** START OF Extract provided **

My long-tail models put the trucking collapse at six months out, between the original 9-18 timeline.

If what you're saying is accurate, a revised estimate with the new model, puts the trucking collapse/crisis peak at 21-22 days, give or take a few hours. This aligns with the 32 day lower-bound estimate of a u.s. crisis/collapse.

Hypothetically if nation xyz (a certain asian nation that shall not be named), wanted to perform an invasion of taiwan, they'd need america grid locked with riots or economic disorder, so we wouldn't have the resources to respond.

Meaning the trucking collapse would have to come first. That puts a new, tighter lowerbound on events. and likely, other crises, such as railyard and railline sabotage by a fifth column, which are likely in-bound. These events, multiple crisis, will have to happen close together so foreign adversaries can affect the maximum amount of pressure possible on the u.s.

** END OF Extract provided **
** START OF Raw data **

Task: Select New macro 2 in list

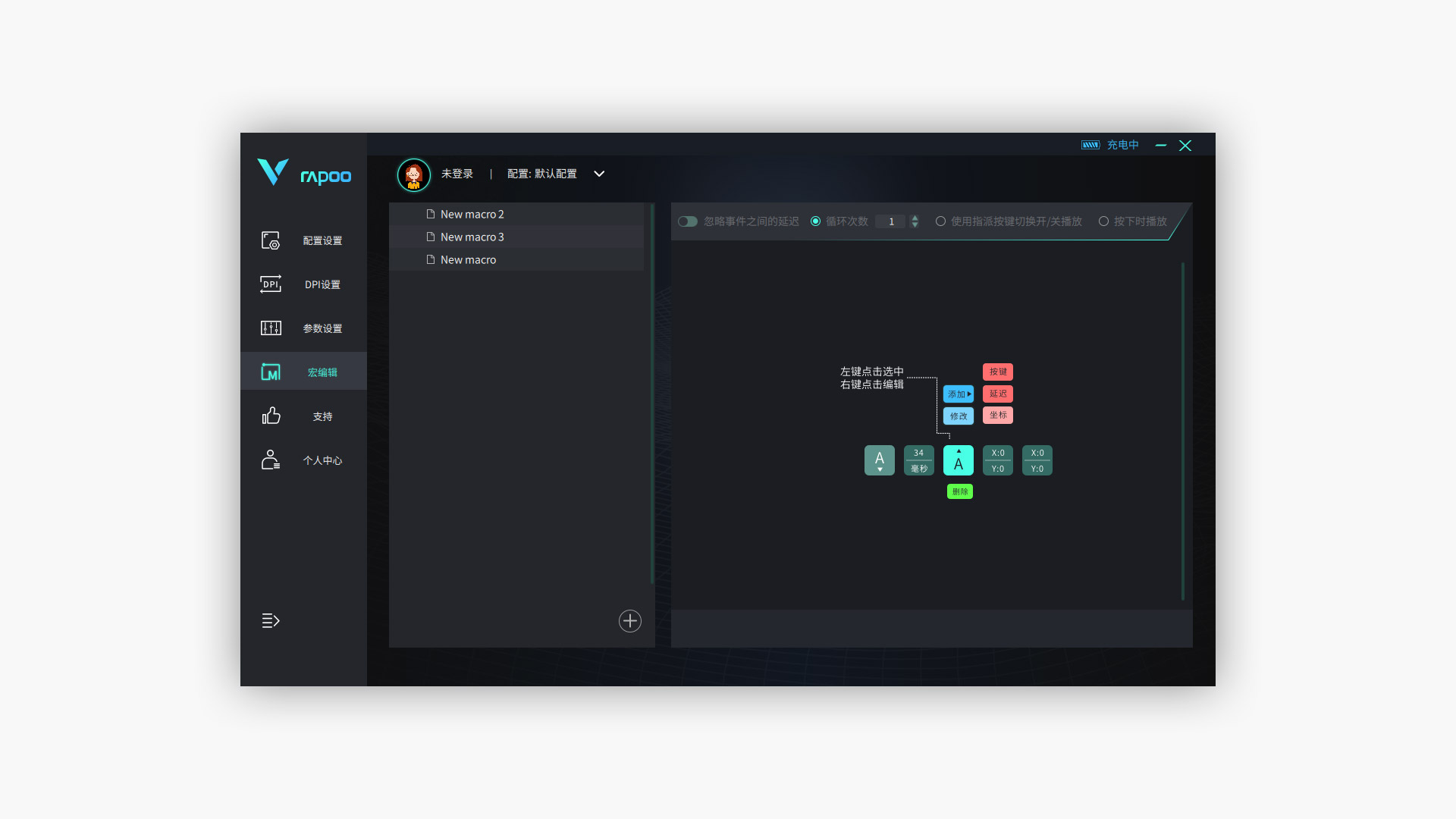Action: (x=472, y=215)
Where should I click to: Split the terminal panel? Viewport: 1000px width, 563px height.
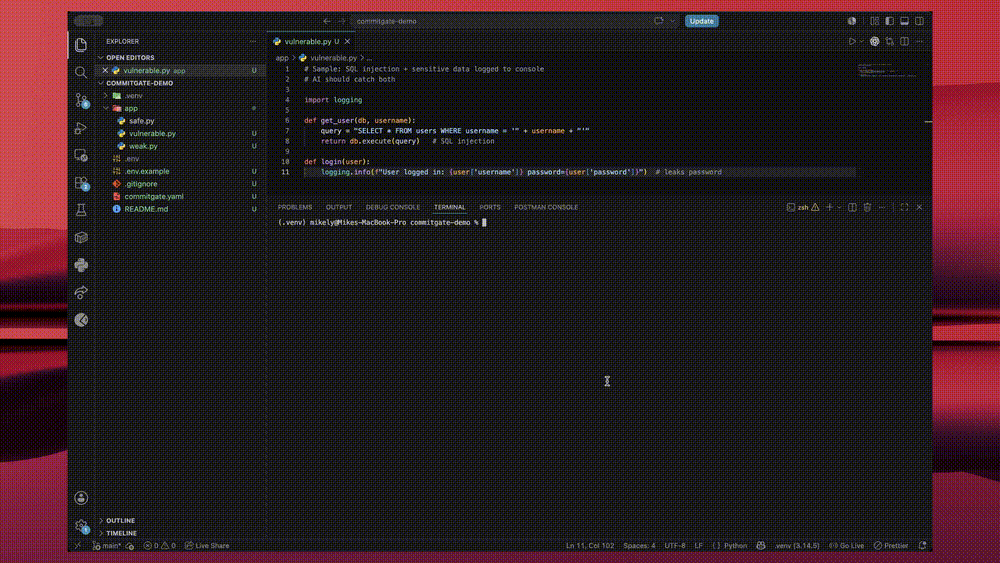[852, 207]
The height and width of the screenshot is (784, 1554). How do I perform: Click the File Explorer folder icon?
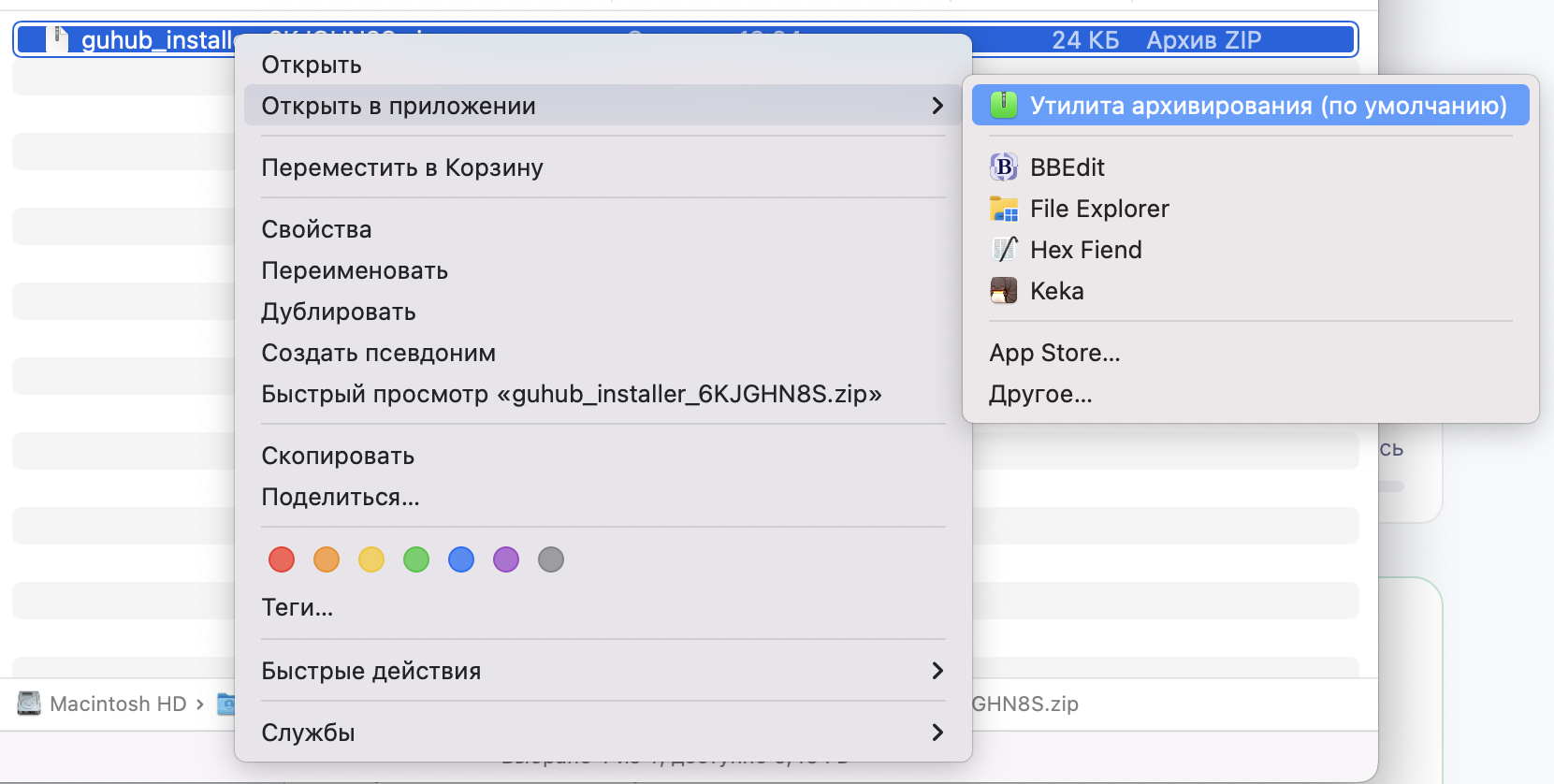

** END OF Raw data **

▶ [Directives]
[1] Answer these about the post on a trucking collapse:
(a) How far out do the long-tail models put the trucking collapse?
(b) What peak does the revised estimate with the new model give for the trucking collapse/crisis?
(c) With what would nation xyz need America gridlocked?
[2] In the trucking-collapse post, switch "riots" to "strikes" and write out the passage starting with "If what you're" and going on through "on the u.s.".
[3] Resume the post about a trucking collapse after its last sentence.

▶ [Answers]
[1]
(a) Six months out.
(b) 21-22 days, give or take a few hours.
(c) Riots or economic disorder.

[2]
If what you're saying is accurate, a revised estimate with the new model, puts the trucking collapse/crisis peak at 21-22 days, give or take a few hours. This aligns with the 32 day lower-bound estimate of a u.s. crisis/collapse.

Hypothetically if nation xyz (a certain asian nation that shall not be named), wanted to perform an invasion of taiwan, they'd need america grid locked with strikes or economic disorder, so we wouldn't have the resources to respond.

Meaning the trucking collapse would have to come first. That puts a new, tighter lowerbound on events. and likely, other crises, such as railyard and railline sabotage by a fifth column, which are likely in-bound. These events, multiple crisis, will have to happen close together so foreign adversaries can affect the maximum amount of pressure possible on the u.s.

[3]
[–] 1 pt

Wow that is absolutely terrifying! I too feel it in the air, I dont have the statistical background to fall back on ( C- in probability & statistics). At this moment I am focused on protecting my little patch of earth should it come to that.

[–] 0 pt

At this moment I am focused on protecting my little patch of earth should it come to that.

absolutely . The only thing different I would do in your shoes, would be to have spare diesel and gas stocked up, in addition to the standard supplies.

It hedges against price rises anyway.